- **Try it**:
Scan the records for "dimensions" and copy each line that contains it.

- **Available data**:
↓
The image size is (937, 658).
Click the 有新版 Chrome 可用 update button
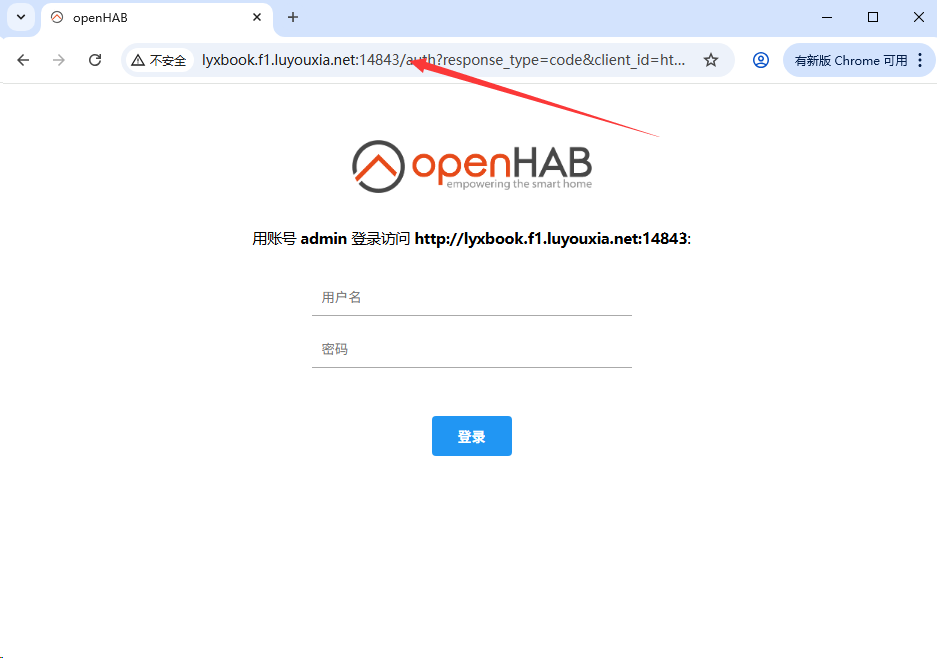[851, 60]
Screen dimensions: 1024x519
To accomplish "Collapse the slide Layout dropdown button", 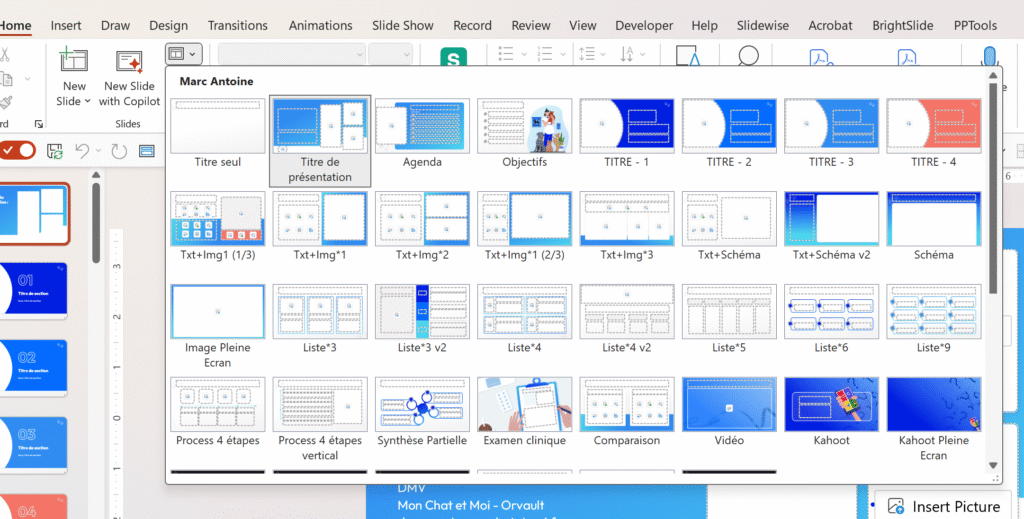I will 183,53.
↑
↓
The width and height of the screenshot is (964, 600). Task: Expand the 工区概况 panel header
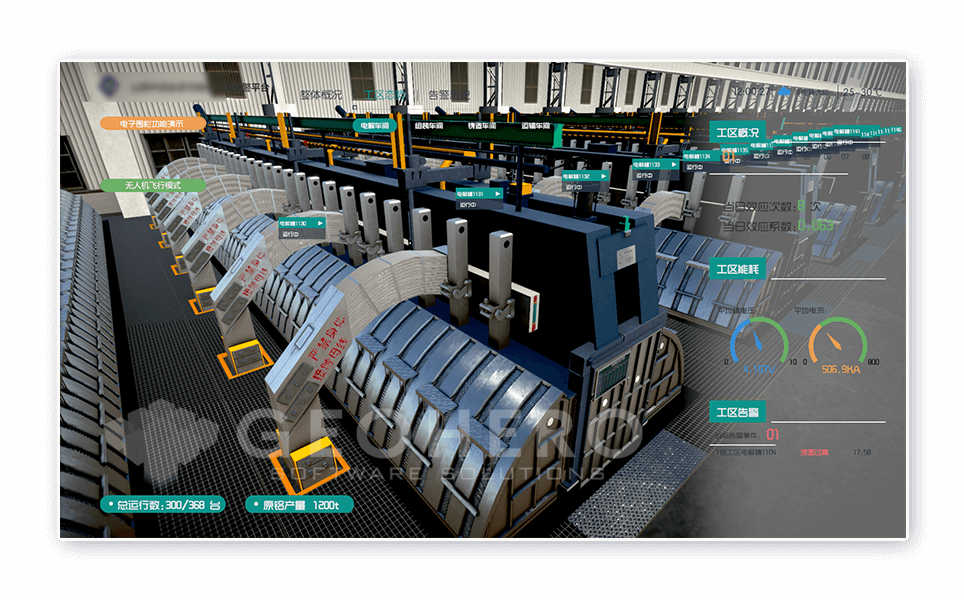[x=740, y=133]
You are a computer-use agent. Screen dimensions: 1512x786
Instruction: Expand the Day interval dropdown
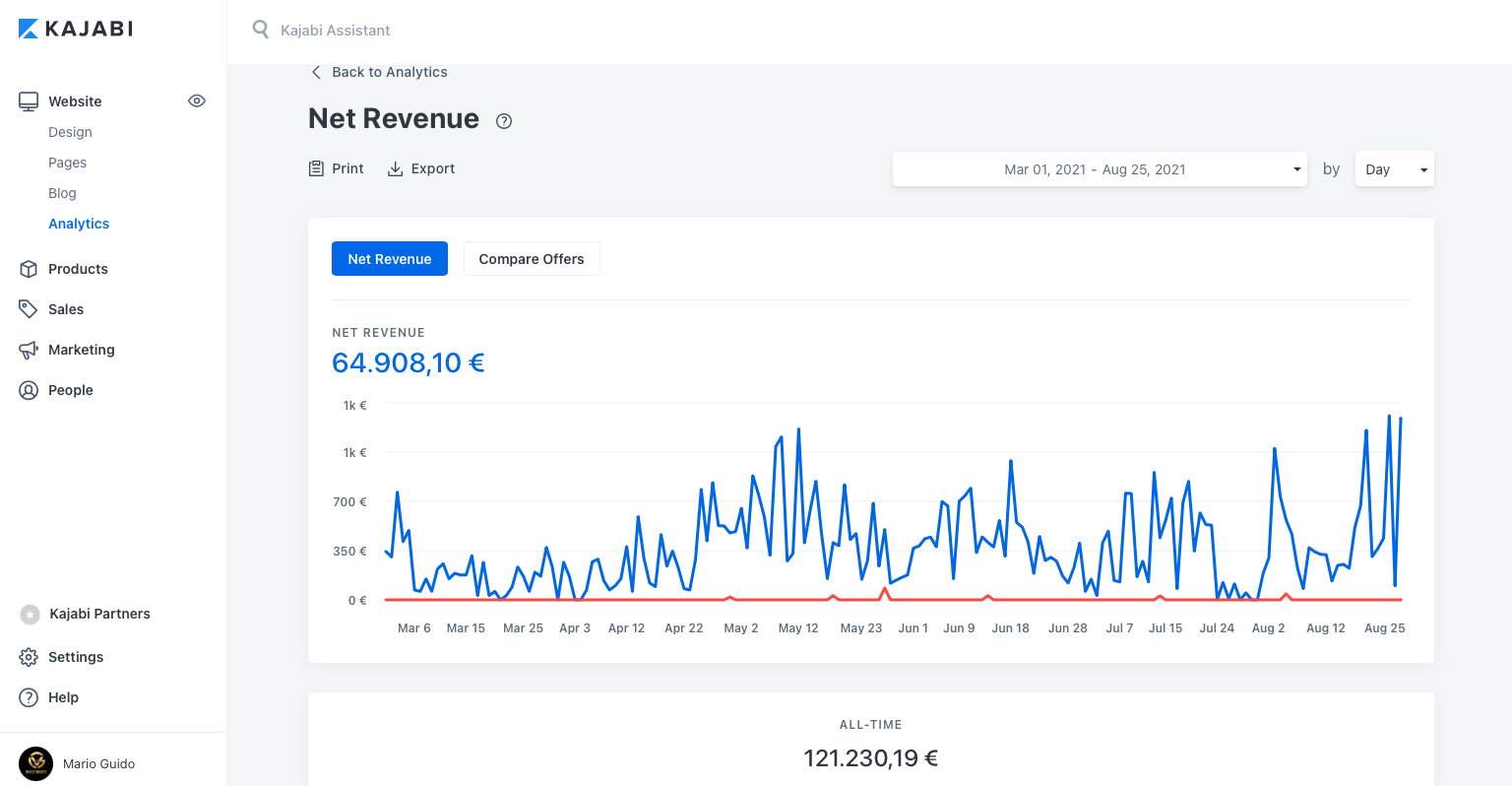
↑
- **Response to the exercise**:
Screen dimensions: 1024x519
You are a computer-use agent. Screen dimensions: 1512x786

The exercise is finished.